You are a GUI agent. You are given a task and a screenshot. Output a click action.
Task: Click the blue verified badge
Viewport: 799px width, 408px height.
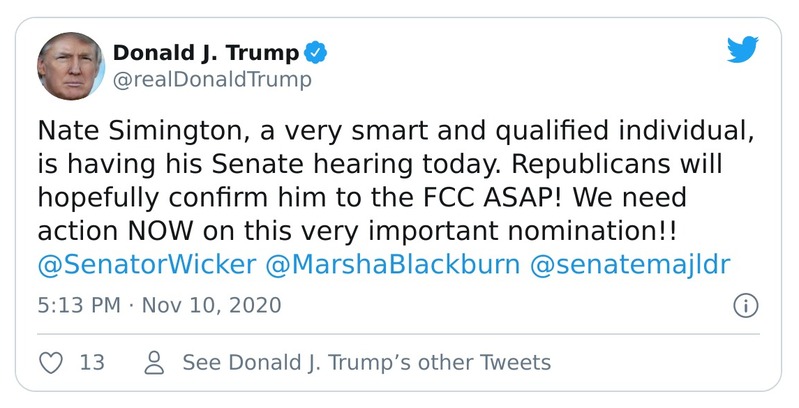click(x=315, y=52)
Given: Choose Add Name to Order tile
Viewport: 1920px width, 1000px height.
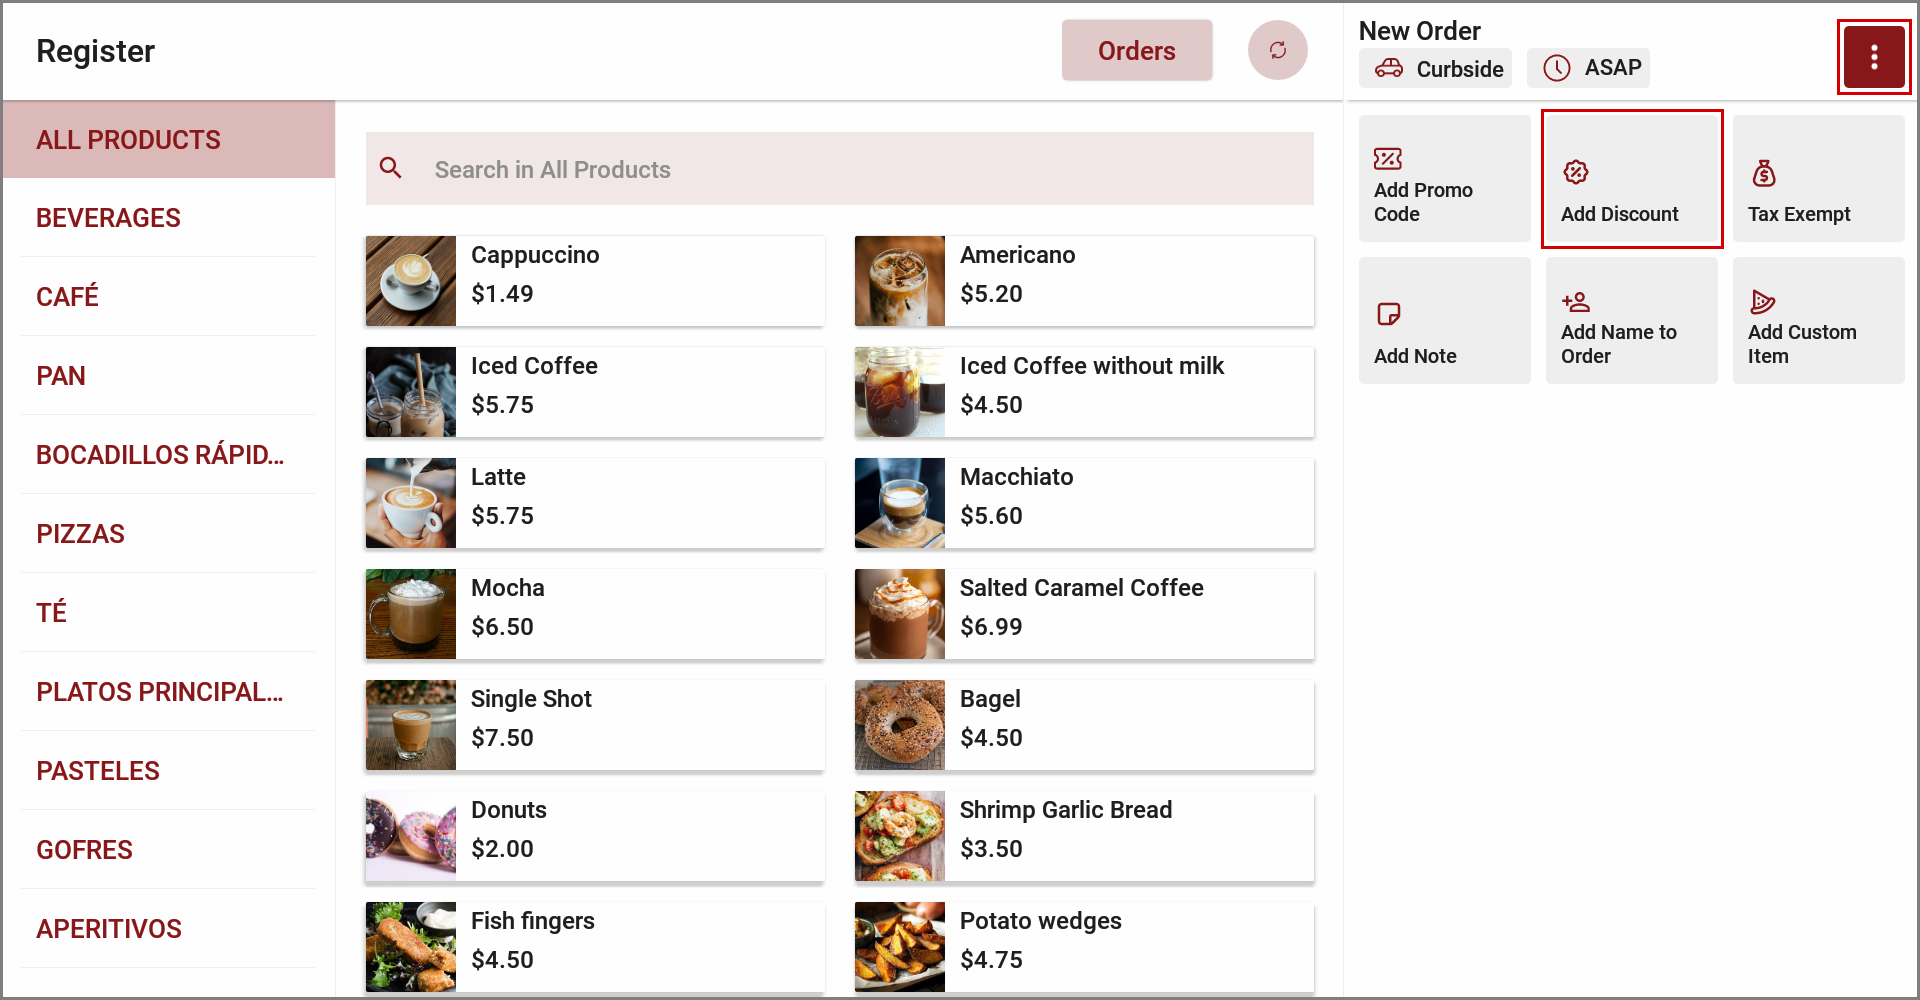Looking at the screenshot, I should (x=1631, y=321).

## Exercise instructions
Extract these lines verbatim, omitting the pictures from your answer.

## In response
You are a GUI agent. You are given a task and a screenshot. Output a click action.
Task: Click the blue verified badge
Viewport: 799px width, 408px height.
click(x=315, y=52)
Given: Choose Add Name to Order tile
Viewport: 1920px width, 1000px height.
Looking at the screenshot, I should (x=1631, y=321).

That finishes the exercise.